NHS: Surging patient numbers - what's happening in A&E?
- Published
The numbers arriving in accident and emergency units have surged.
Calls to the NHS 111 helpline have been a lot higher than the same time last year. Yet the weather has not been unusual for winter and norovirus and flu numbers are nothing out of the ordinary.
So what's going on? Nobody, it seems, has a very clear answer.
The weekly NHS England figures (ending 24 January) reveal an 8% year-on-year increase in attendances at major A&E units.
Calls to 111 were 20% higher than the same week last year.
A Welsh government spokesman said there had been a sharp rise in the number of people seeking treatment in emergency departments.
It seems to have been a similar picture in Scotland, though with some improvement on last winter according to its government.
This week the pressures don't seem to have eased, though we don't yet have the detailed data. There were reports of an "extremely serious situation" at one hospital which had to cancel all routine operations and appointments, apart from cancer surgery, for two days.
GPs in north London were told that two local hospitals were experiencing "very high pressure on beds" which created a "significant challenge to safe operating". Practices were asked to consider using alternative options for their patients including walk-in centres.
It adds up to a service under even greater pressure than most had expected. NHS England noted there had been bad weather last week, which might have accounted for some of the increase in patient numbers.

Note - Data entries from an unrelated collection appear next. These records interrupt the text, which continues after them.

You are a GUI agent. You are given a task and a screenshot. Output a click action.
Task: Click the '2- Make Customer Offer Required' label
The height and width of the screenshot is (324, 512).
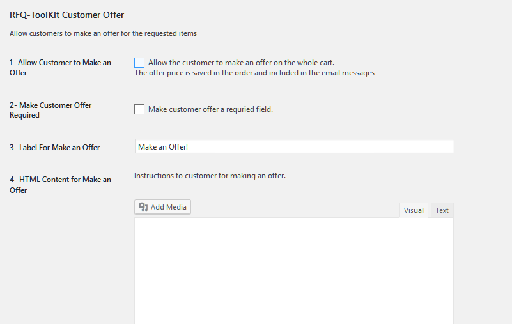coord(50,110)
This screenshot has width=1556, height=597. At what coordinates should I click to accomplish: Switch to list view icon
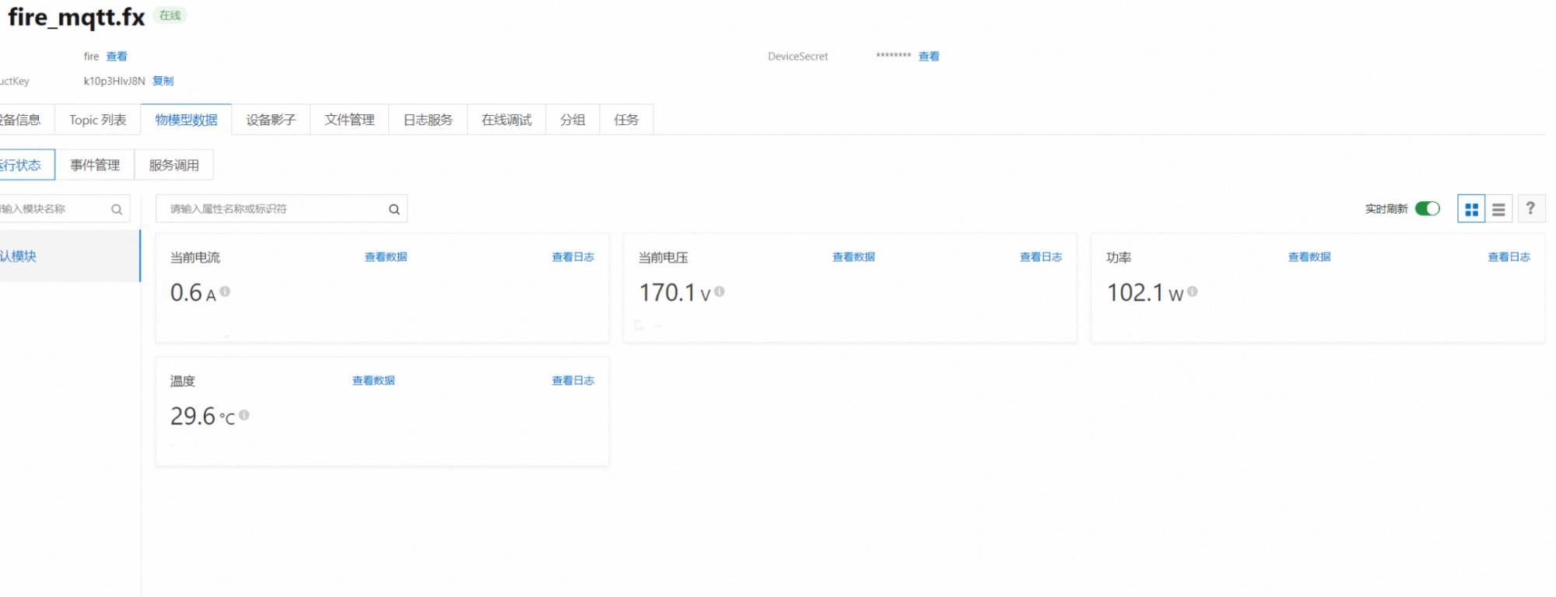tap(1498, 209)
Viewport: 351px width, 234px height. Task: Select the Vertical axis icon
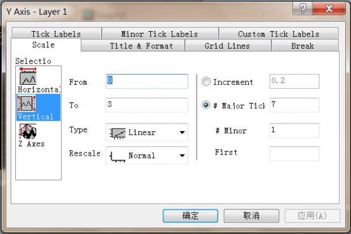point(28,106)
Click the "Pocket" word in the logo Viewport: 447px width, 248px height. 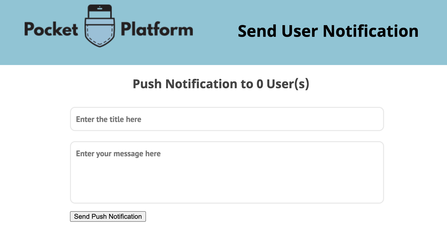click(51, 29)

But while paying tribute to the "remarkable" job done by staff in providing high quality services, NHS chiefs acknowledged the "very real" pressures which were not expected to ease in the run-up to spring.
Elderly patients
Heads of emergency departments point out there has not been a sudden new spike in numbers of people coming through their doors. They argue that there has been a steadily increasing trend going back a couple of years.
Familiar factors are quoted, including numbers of frail, elderly patients with multiple conditions needing an increasing range of care and treatment.
One specialist in geriatric medicine told me more older patients were coming into A&E because of problems with care in their home. This could be because social care was lacking in some way, or because a spouse had become unable to cope.
But the surge in hospital attendances was by no means dominated by the over-65s.
One theory being put forward is that A&E is a well-regarded "brand" amongst the public and is trusted to deliver high quality care even with a wait.
This could tie in with people feeling that their local GP practice is overburdened and a perception that appointments are not easy to get. In a 24/7 culture people increasingly expect instant service, including from the NHS.
Winters are always busy in the NHS and there are always difficult weeks. This one is unusual because of the scale of the increase in demand.
If one thing is clear, it is that people are not getting the message to avoid A&E and go elsewhere unless it's a genuine emergency.